John Barton’s fate as typical of the epoch of the Industrial Revolution in EnglandCategory: 19th century
Among these was John Barton. His parents had suffered, his mother had died from absolute want of the necessaries of life. He himself was a good, steady workman, and, as such, pretty certain of steady employment. But he spent all he got with the confidence (you may also call it improvidence) of one who was willing, and believed himself able, to supply all his wants by his own exertions. And when his master suddenly failed, and all hands in that mill were turned back, one Tuesday morning, with the news that Mr Hunter had stopped, Barton had only a few shillings to rely on; but he had good heart of being employed at some other mill, and accordingly, before returning home, he spent some hours in going from factory to factory, asking for work.
But at every mill was some sign of depression of trade; some were working short hours, some were turning off hands, and for weeks Barton was out of work, living on credit.

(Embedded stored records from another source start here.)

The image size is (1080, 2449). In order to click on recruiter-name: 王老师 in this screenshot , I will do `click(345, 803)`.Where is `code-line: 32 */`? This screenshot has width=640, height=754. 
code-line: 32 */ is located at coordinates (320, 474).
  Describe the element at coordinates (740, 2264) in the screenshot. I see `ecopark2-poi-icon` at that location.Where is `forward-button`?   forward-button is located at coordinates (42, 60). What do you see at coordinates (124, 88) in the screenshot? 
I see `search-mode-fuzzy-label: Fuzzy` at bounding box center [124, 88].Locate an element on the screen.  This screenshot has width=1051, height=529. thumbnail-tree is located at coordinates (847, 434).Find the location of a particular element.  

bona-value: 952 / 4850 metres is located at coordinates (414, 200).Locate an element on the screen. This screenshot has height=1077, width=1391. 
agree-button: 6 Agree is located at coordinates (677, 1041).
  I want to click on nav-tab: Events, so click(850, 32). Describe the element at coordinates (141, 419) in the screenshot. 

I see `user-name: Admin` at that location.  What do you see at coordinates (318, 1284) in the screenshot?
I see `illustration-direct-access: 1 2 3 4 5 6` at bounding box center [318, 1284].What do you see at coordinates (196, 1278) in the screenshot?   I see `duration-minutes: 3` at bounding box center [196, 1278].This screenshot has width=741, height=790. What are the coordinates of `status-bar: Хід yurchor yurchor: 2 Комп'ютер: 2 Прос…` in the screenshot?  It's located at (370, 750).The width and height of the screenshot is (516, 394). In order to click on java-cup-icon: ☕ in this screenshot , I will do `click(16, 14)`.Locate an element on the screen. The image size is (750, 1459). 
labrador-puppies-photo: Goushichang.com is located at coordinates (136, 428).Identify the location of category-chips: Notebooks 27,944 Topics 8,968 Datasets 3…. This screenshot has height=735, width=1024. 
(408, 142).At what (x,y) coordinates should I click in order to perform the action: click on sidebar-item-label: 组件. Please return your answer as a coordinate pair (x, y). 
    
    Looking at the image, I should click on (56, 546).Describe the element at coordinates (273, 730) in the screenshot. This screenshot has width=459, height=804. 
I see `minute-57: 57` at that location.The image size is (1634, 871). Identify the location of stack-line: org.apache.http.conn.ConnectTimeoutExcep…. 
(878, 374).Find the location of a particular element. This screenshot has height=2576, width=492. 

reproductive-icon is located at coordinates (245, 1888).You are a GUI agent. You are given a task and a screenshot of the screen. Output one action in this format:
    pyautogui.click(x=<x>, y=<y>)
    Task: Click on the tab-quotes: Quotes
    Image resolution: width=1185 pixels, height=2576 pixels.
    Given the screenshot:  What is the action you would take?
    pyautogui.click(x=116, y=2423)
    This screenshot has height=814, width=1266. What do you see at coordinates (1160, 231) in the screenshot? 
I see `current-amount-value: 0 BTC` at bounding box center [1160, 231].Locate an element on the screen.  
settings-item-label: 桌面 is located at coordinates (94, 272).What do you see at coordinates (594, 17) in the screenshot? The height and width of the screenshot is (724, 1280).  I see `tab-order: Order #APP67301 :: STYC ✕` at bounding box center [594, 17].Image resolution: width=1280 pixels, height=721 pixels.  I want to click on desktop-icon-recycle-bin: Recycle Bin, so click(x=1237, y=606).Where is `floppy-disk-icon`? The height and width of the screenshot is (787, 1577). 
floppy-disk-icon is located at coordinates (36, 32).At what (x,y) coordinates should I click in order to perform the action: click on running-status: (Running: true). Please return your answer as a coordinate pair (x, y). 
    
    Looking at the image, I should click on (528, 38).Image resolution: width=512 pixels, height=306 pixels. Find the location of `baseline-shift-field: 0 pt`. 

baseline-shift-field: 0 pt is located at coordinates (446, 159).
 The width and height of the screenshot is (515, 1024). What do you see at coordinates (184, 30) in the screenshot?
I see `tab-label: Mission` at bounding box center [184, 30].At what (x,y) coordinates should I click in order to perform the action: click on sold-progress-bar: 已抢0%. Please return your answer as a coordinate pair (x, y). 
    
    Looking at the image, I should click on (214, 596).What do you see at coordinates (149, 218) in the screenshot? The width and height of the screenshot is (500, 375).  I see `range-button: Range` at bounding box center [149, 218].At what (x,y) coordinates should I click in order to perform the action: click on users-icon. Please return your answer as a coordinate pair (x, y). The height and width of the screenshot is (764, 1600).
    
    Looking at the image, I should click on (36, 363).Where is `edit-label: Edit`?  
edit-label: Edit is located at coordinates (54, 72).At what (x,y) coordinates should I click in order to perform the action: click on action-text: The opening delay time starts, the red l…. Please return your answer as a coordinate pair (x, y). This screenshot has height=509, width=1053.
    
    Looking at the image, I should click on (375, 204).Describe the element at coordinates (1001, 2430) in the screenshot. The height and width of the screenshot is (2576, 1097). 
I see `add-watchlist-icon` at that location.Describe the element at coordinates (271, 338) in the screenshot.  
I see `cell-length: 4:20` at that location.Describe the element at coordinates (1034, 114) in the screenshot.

It was during this time his little son, the apple of his eye, the cynosure of all his strong power of love, fell ill of the scarlet fever. They dragged him through the crisis, but his life hung on a gossamer thread. Every thing, the doctor said, depended on good nourishment, on generous living, to keep up the little fellow’s strength, in the prostration in which the fever had left him.
Mocking words.! when the commonest food in the house would not furnish one little meal. Barton tried credit; but it was worn out at the little provision shops, which were now suffering in their turn. He thought it would be no sin to steal, and would have stolen; but he could not get the opportunity in the few days the child lingered. Hungry himself, almost to an animal pitch of ravenousness, but with the bodily pain swallowed up in anxiety for his little sinking lad, he stood at one of the shop windows where all edible luxuries are displayed; haunches of venison, Stilton cheeses, moulds of jelly — all appetising sights to the common passer by. And out of this shop came Mrs Hunter! She crossed to her carriage, followed by the shopman loaded with purchases for a party. The door was quickly slammed to, and she drove away; and Barton returned home with a bitter spirit of wrath in his heart, to see his only boy a corpse!
You can fancy, now, the hoards of vengeance in his heart against the employers.